Clicking on the green or red boxes or on the info symbol on the right will bring up a box displaying all evidence that led to the prediction. A green or red box shows if the evidence is positive or negative, hovering over the box will display the LLR. Next to box is a description of the evidence with crosslinks to data sources. The following two columns show the species from which the evidence stems and the type of the evidence.
The interactors view gives an overview of all subnetwork genes. Query genes and other subnetwork genes are displayed in separted boxes. For each gene the symbol/displayed identfier and the Ensembl gene ID are shown. A grey circle in front of the identifier shows the degree of the gene in the sub-network clicking on the cirle will highlight all connected genes. A network symbol to the left of the circle allows to use the gene as query or to add it to the current query. The plus button shows cross-references for the gene. If the results of a MaxLink search are shown the number of links to the query (MaxLink score) and the significance of the hit are show shown in separate columns.
Enricht terms in the subnetwork are shown below or next to the genes list.
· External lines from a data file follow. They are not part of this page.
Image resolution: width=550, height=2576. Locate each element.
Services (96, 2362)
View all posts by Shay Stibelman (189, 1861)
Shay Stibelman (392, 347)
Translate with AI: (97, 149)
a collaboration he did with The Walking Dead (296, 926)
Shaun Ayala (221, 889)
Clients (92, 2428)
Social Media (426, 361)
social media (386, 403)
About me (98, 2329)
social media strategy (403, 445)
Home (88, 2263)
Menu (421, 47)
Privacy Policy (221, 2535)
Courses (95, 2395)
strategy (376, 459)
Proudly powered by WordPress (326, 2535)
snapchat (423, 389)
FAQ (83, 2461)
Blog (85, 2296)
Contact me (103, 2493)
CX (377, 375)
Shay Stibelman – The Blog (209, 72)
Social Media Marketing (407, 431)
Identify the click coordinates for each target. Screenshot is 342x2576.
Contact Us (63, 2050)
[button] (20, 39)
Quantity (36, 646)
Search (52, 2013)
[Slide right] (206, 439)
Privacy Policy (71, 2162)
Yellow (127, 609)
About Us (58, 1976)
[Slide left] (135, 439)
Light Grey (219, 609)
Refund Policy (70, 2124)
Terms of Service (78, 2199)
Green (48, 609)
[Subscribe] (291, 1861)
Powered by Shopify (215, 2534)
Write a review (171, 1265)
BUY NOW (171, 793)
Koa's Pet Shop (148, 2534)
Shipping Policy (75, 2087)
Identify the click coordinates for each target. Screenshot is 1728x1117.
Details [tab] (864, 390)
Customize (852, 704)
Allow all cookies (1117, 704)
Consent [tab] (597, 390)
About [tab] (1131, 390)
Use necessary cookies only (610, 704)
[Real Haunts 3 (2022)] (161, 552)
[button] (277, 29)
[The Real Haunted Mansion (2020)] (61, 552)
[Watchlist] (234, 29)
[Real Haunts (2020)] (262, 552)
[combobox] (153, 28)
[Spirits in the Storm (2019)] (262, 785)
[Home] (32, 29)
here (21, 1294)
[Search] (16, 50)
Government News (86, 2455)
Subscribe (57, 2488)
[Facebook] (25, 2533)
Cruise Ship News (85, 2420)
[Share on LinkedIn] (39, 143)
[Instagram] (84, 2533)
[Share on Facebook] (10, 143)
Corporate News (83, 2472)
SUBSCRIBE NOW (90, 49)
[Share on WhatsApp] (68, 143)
The indivdual terms can be collapsed and clicking on the number of annoted terms will highlight all genes that are annoted with the term as is show in picture below for "chromatin modifiaction"
The save view allows to download the query subnetwork either in XML format or as tab-separated values (TSV) file. TSV is a decato standard for network data and can amongst other things be import into Cytoscape. The different colums are: the confidence score, the FBS score, the gene pair, FBS scores for the 4 different coupling classes, LLRs for the different evidence types, LLRs for the species, and the class with strongest coupling. The links in the network file correspond to the strongest coupling class. For a comparative query the networks for the different species are given in separate TSV files.
The modify serach view brings back the current search and allows to change the keywords or to review and modify the parameters.
Please cite the latest paper from here if you are using the database or if you want refer to the FunCoup algorithm. If you are using MaxLink please also cite Network-based Identification of Novel Cancer Genes (Östlund 2010).
Per default the FunCoup search returns the subnetwork of you query and the strongest coupled genes to your query. If your are only interested in links between your query genes go into the advanced search options and set the "Expansion depth" on the "Sub-network selection" tab to 0.
Have you tried lowering the confidence threshold?
It should be noted that the main objective of FunCoup is the prediction of
Creating a functional coupling network for a species requires a lot of data including high-quality kown couplings. The procces involes a lot of manulal work and is computationally demanding, we therfore focus on a small number of well studied model organisms.